> [ABOUT THIS TASK] Find the line that contains "Image resolution: width=1024"; please output it and each line after it, exactly as shown, up to the end of the entries below, skipping pictures.

▬▬▬▬▬▬▬▬▬▬

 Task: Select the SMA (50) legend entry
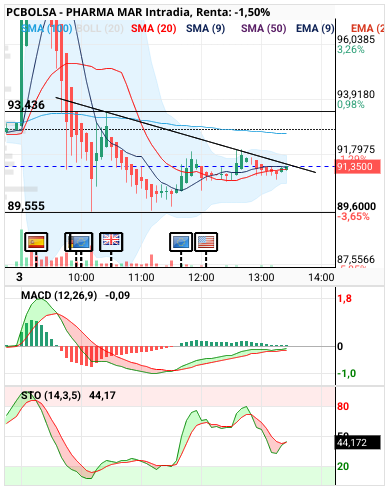(264, 28)
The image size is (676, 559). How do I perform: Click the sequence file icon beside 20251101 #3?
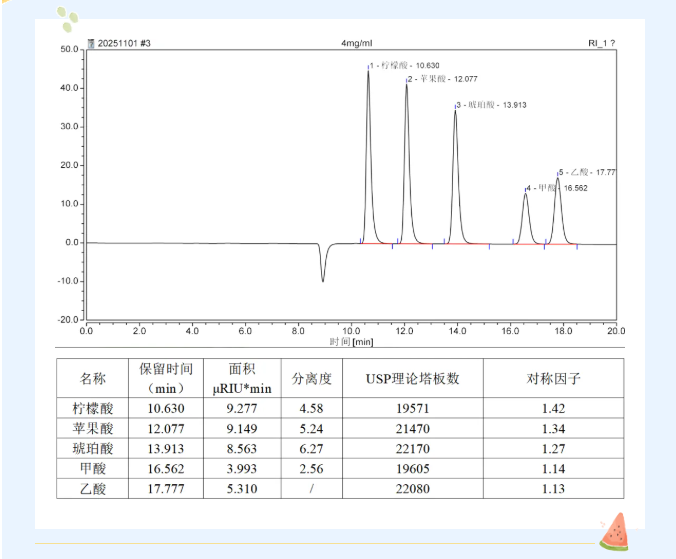click(x=91, y=44)
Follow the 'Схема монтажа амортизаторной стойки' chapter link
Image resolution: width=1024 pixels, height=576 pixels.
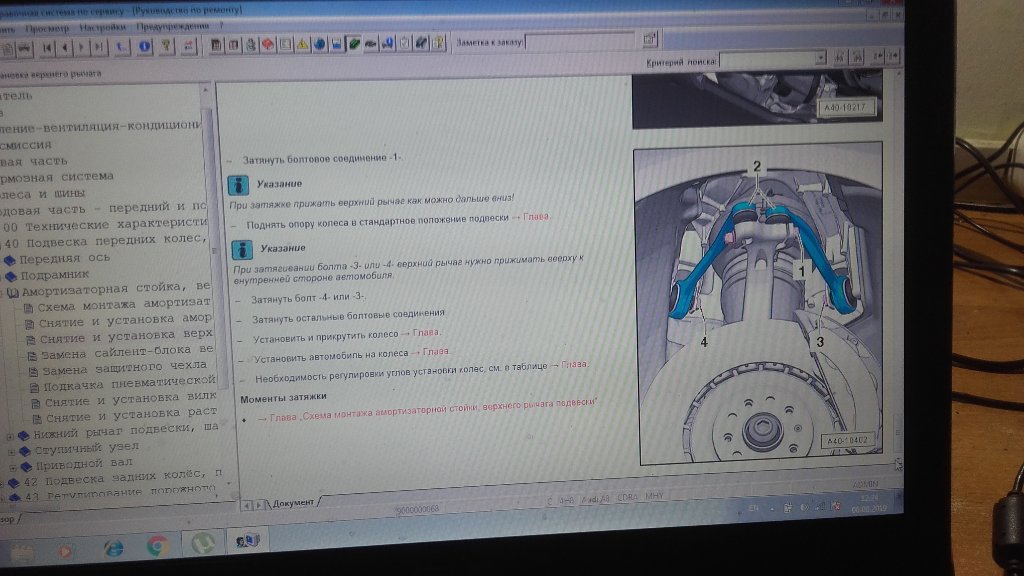[430, 401]
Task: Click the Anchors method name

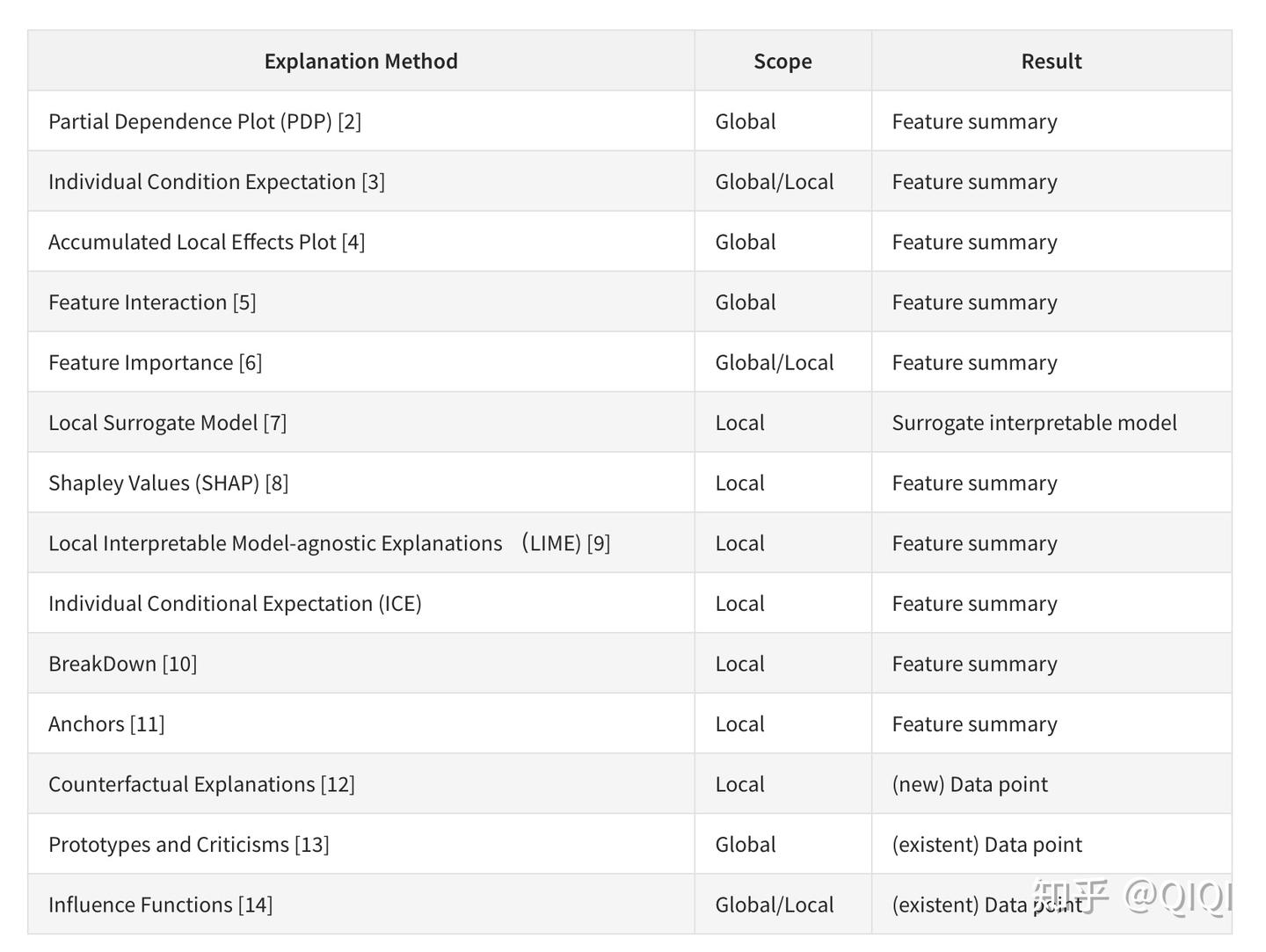Action: click(x=86, y=724)
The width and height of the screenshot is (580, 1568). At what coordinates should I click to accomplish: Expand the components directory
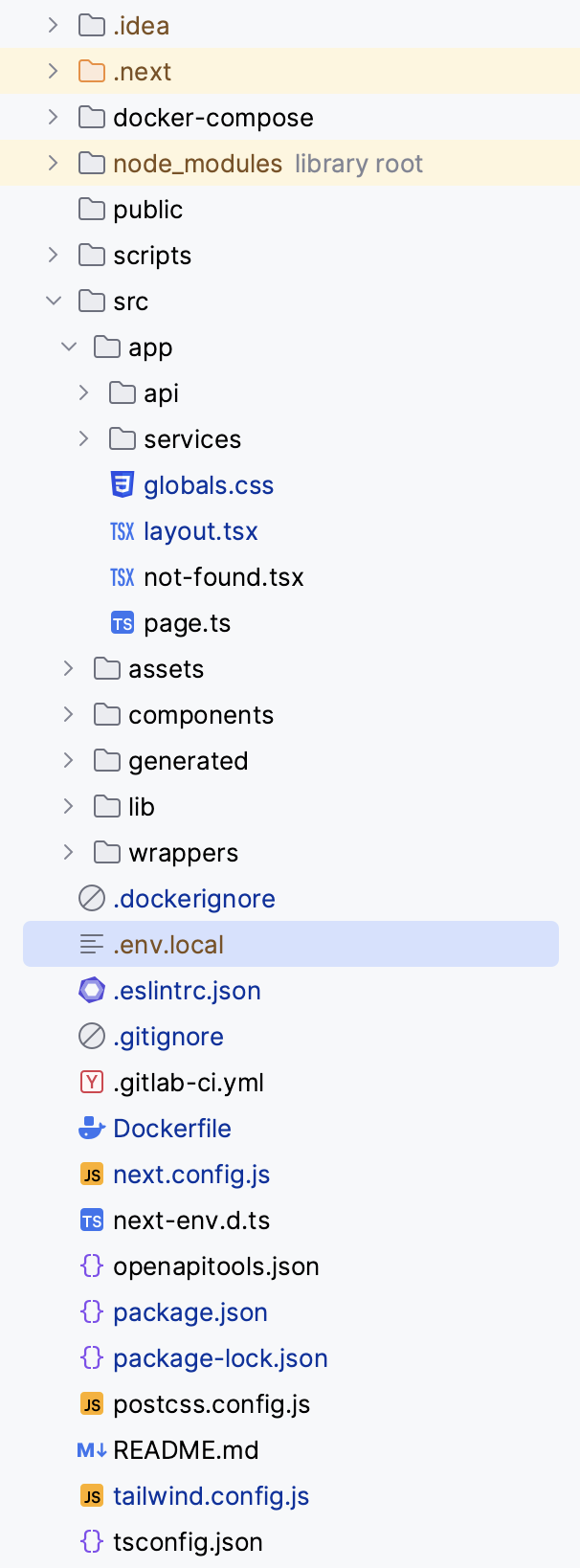tap(67, 714)
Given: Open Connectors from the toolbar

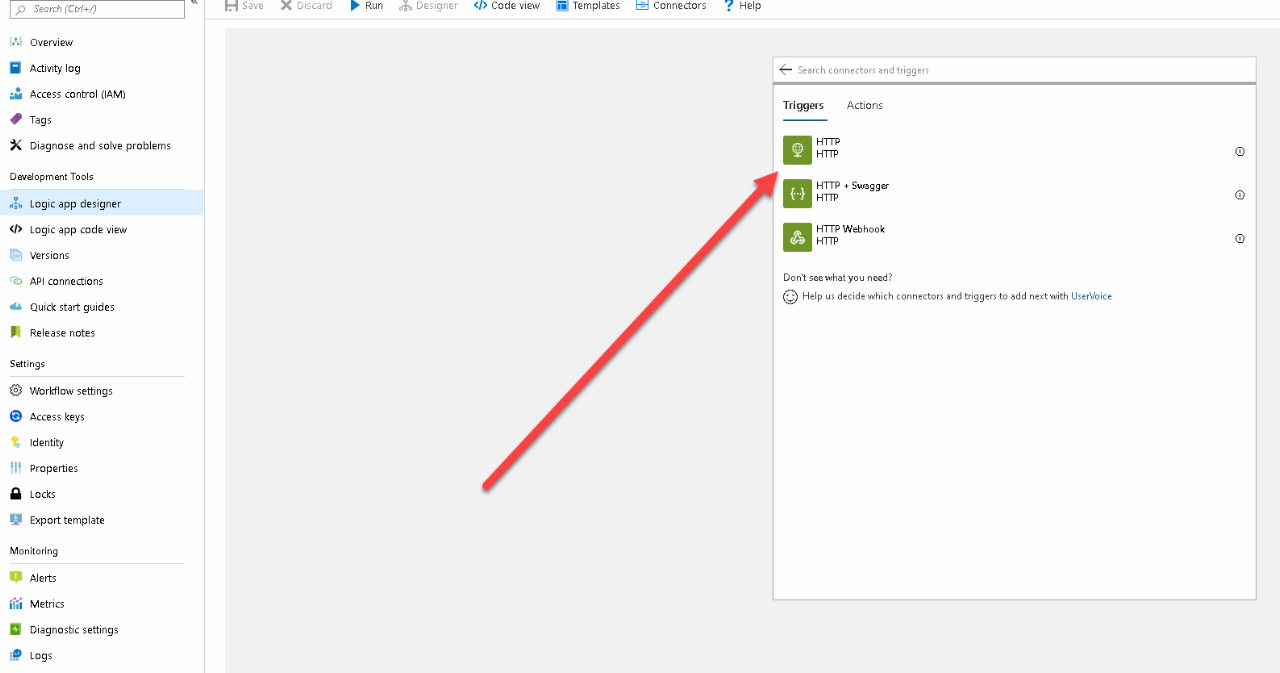Looking at the screenshot, I should click(671, 6).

▬▬▬▬▬▬▬▬▬▬

> [EXPECTED ANSWER]
Image resolution: width=1024 pixels, height=576 pixels.
[430, 401]
Task: Click the Anchors method name

Action: click(x=86, y=724)
The width and height of the screenshot is (580, 1568). At what coordinates should I click to accomplish: Expand the components directory
tap(67, 714)
Given: Open Connectors from the toolbar

Looking at the screenshot, I should click(671, 6).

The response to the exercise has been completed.